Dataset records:

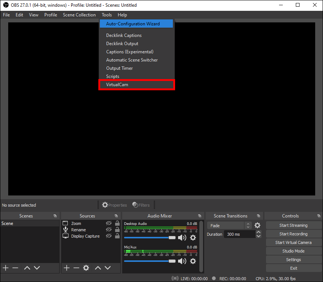Open scene transition properties gear
This screenshot has width=323, height=282.
(257, 225)
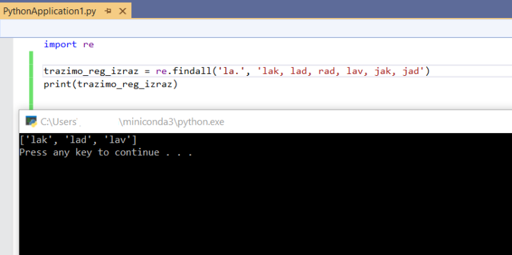The height and width of the screenshot is (255, 512).
Task: Select the PythonApplication1.py editor tab
Action: [x=49, y=11]
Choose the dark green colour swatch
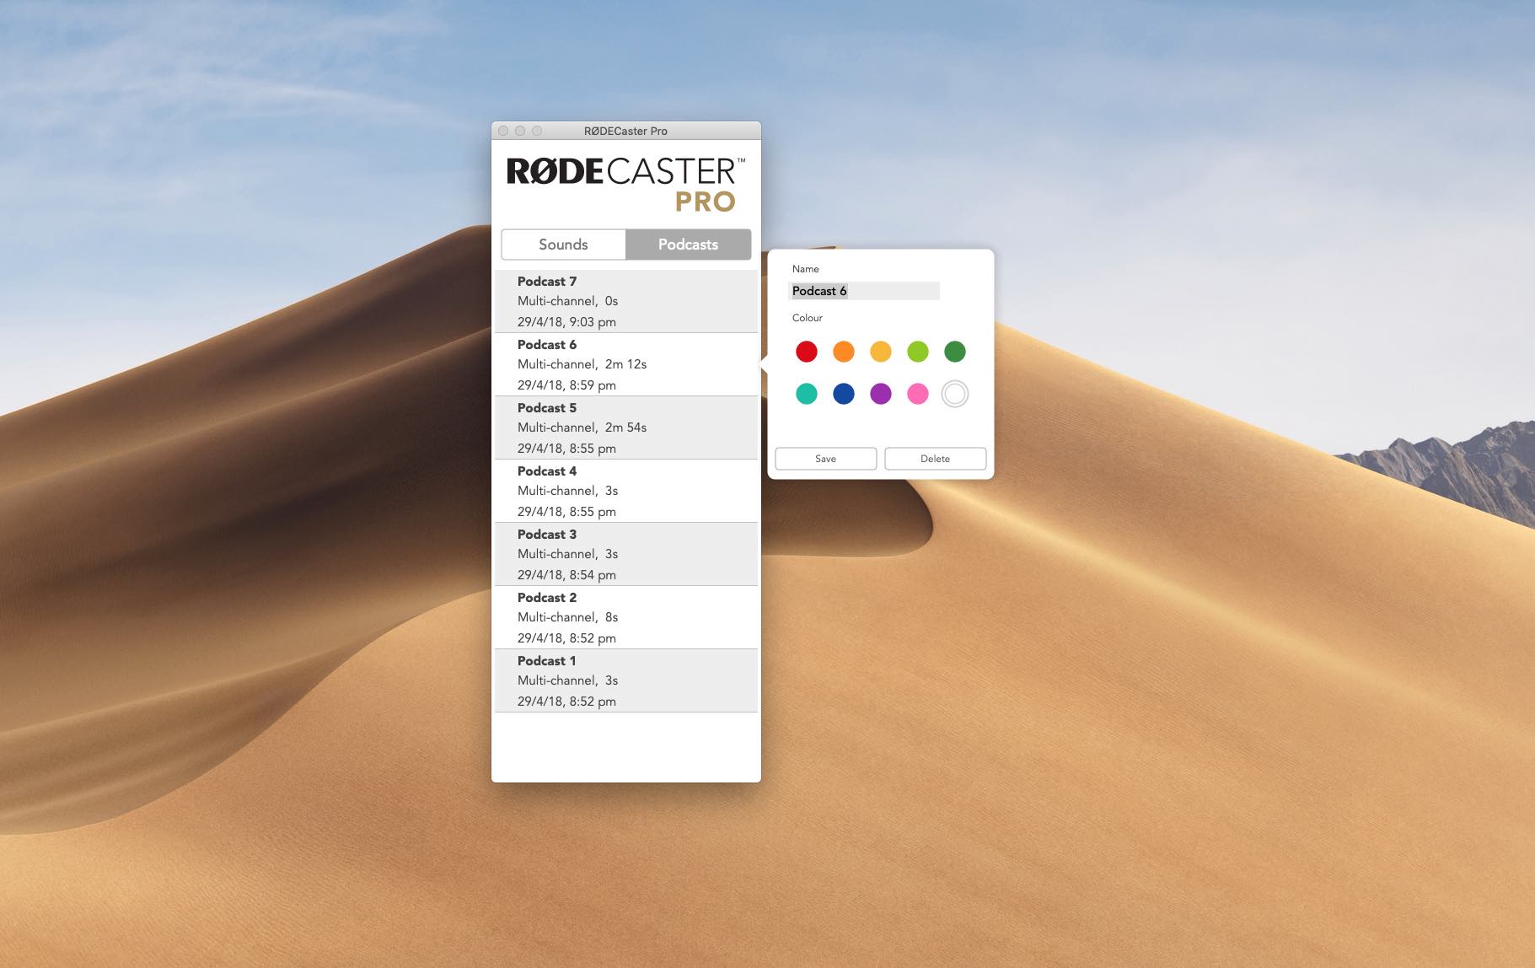1535x968 pixels. (955, 352)
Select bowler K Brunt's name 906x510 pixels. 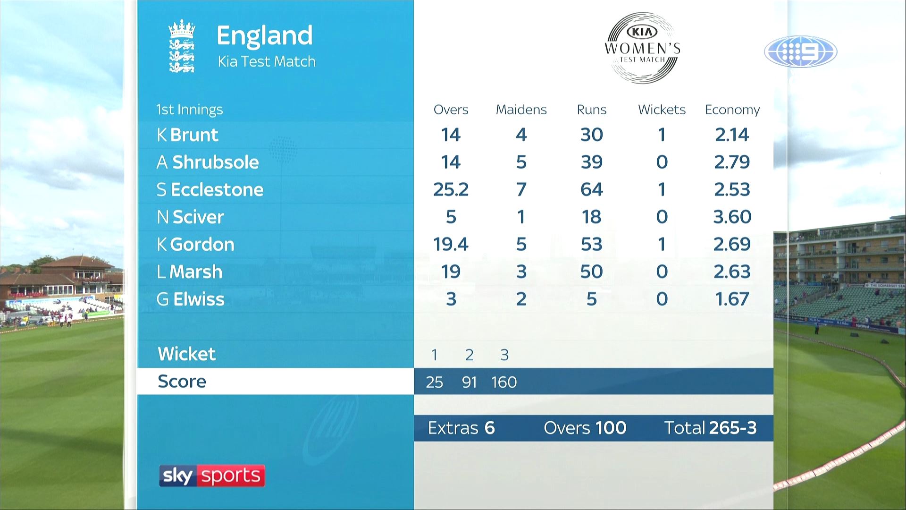pyautogui.click(x=187, y=135)
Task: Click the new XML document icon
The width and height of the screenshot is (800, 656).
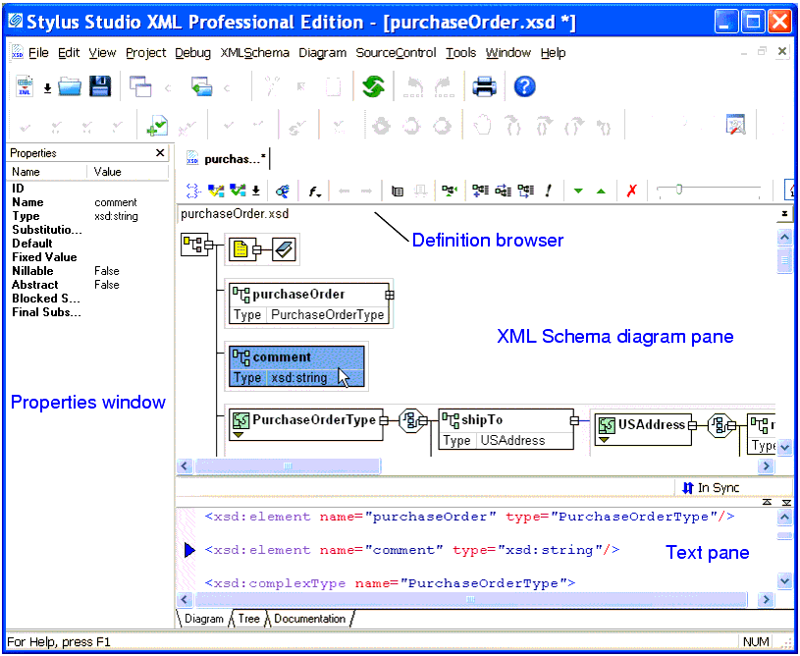Action: pyautogui.click(x=25, y=87)
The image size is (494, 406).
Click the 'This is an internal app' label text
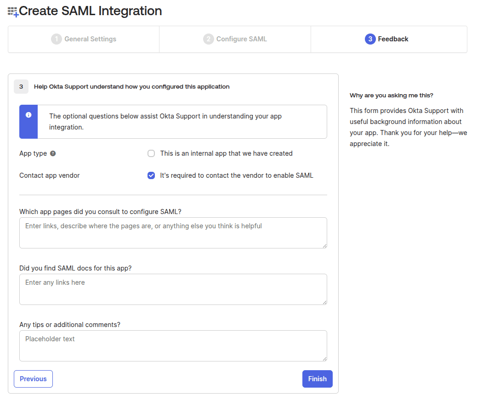(226, 153)
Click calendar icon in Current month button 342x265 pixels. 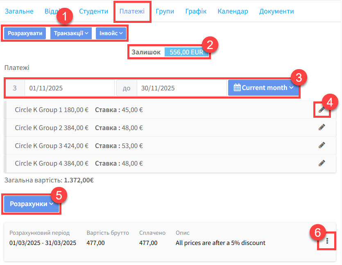point(237,88)
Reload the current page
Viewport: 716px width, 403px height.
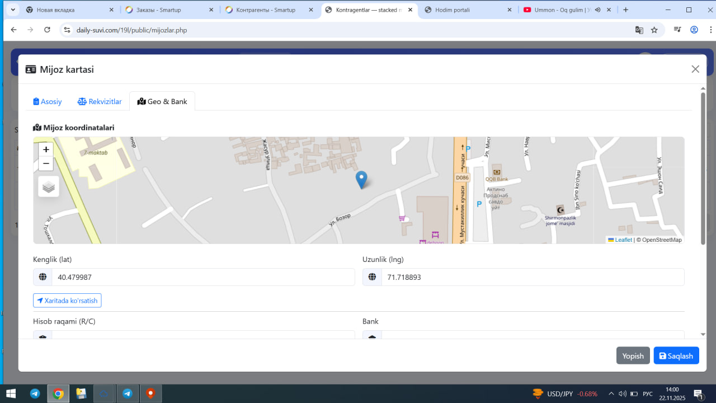coord(47,30)
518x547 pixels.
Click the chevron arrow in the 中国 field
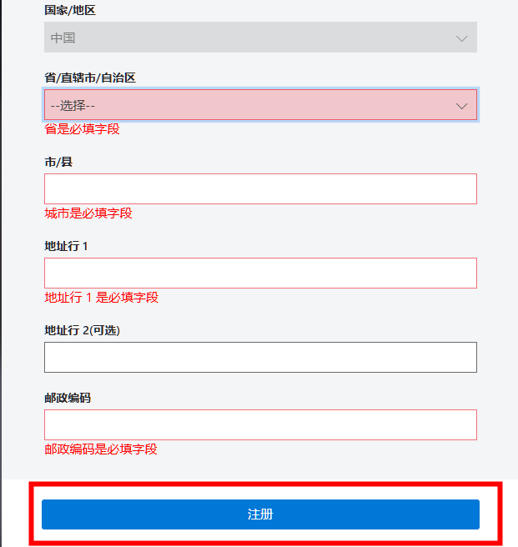461,38
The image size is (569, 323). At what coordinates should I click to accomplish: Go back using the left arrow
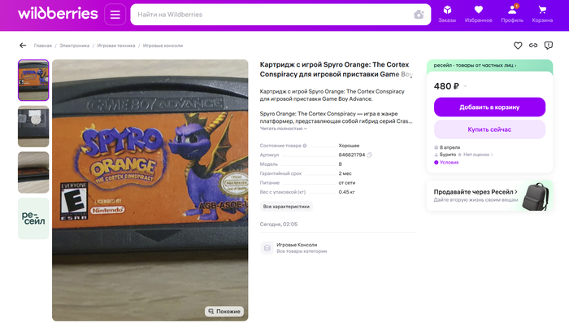[x=23, y=46]
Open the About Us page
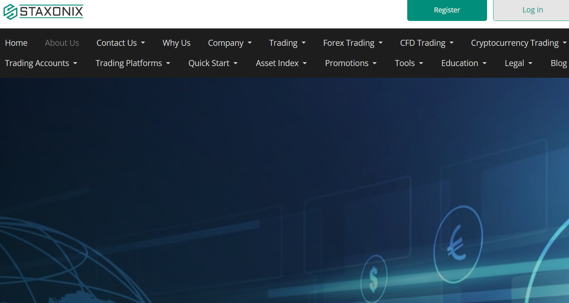The height and width of the screenshot is (303, 569). click(62, 43)
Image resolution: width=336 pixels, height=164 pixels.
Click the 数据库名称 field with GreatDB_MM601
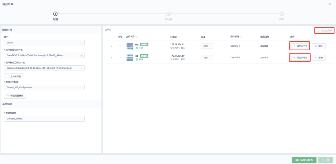(x=44, y=119)
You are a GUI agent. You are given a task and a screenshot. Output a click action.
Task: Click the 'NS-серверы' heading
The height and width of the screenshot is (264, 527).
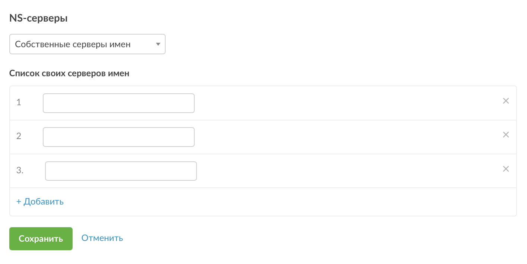(x=38, y=18)
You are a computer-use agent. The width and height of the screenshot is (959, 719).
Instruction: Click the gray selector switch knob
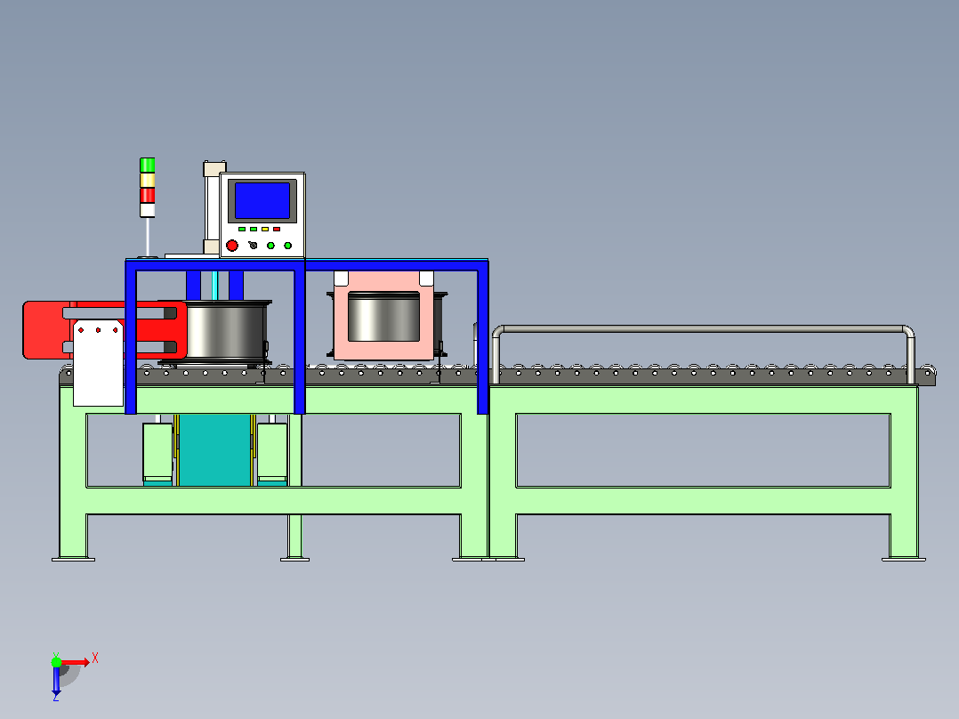[253, 246]
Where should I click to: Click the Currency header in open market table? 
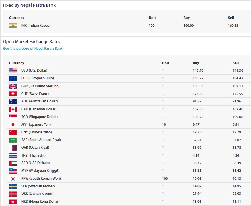(17, 63)
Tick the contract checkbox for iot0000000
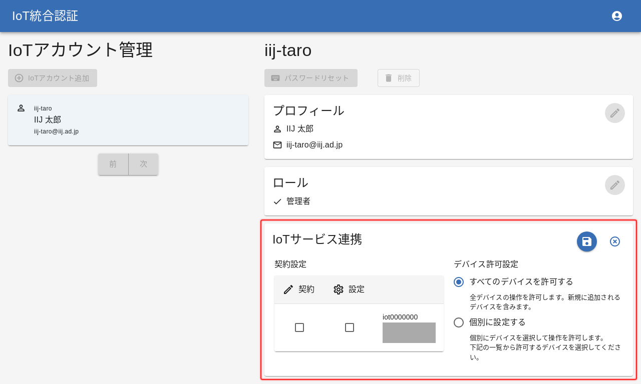This screenshot has height=384, width=641. 299,328
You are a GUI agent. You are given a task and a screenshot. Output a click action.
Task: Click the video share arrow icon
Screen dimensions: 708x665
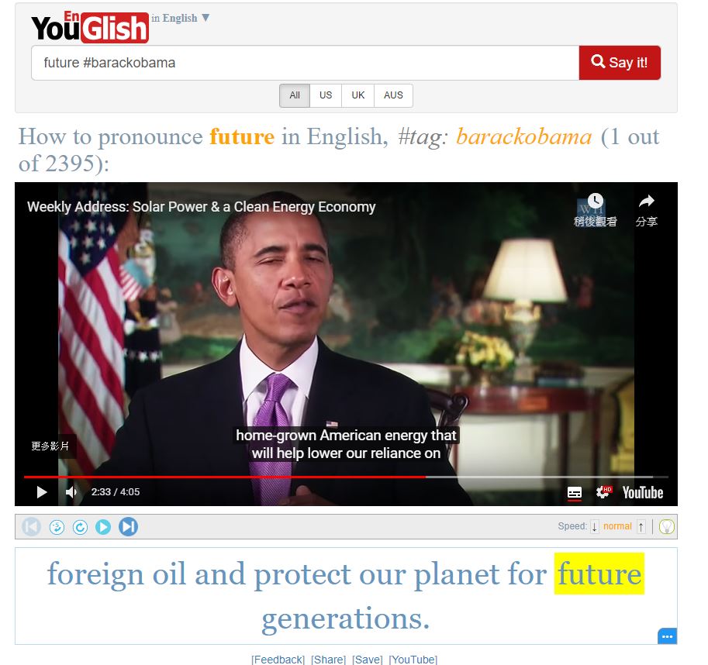click(x=647, y=202)
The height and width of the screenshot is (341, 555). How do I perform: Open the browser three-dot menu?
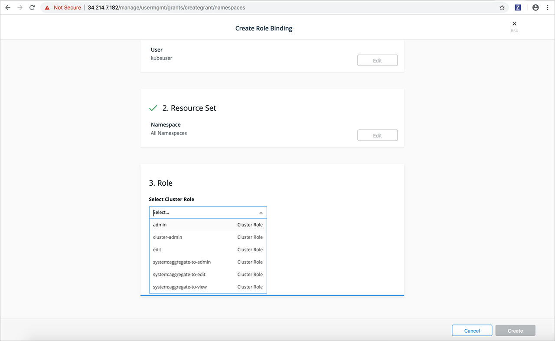click(547, 7)
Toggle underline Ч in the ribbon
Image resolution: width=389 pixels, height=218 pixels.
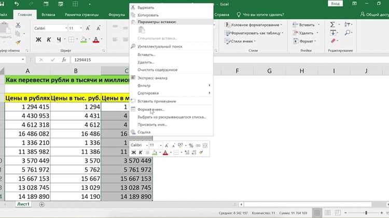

** Your assignment **
Tallying every line that holds the string "resolution", report the total for the records and nothing else.

** Response to the exercise **
2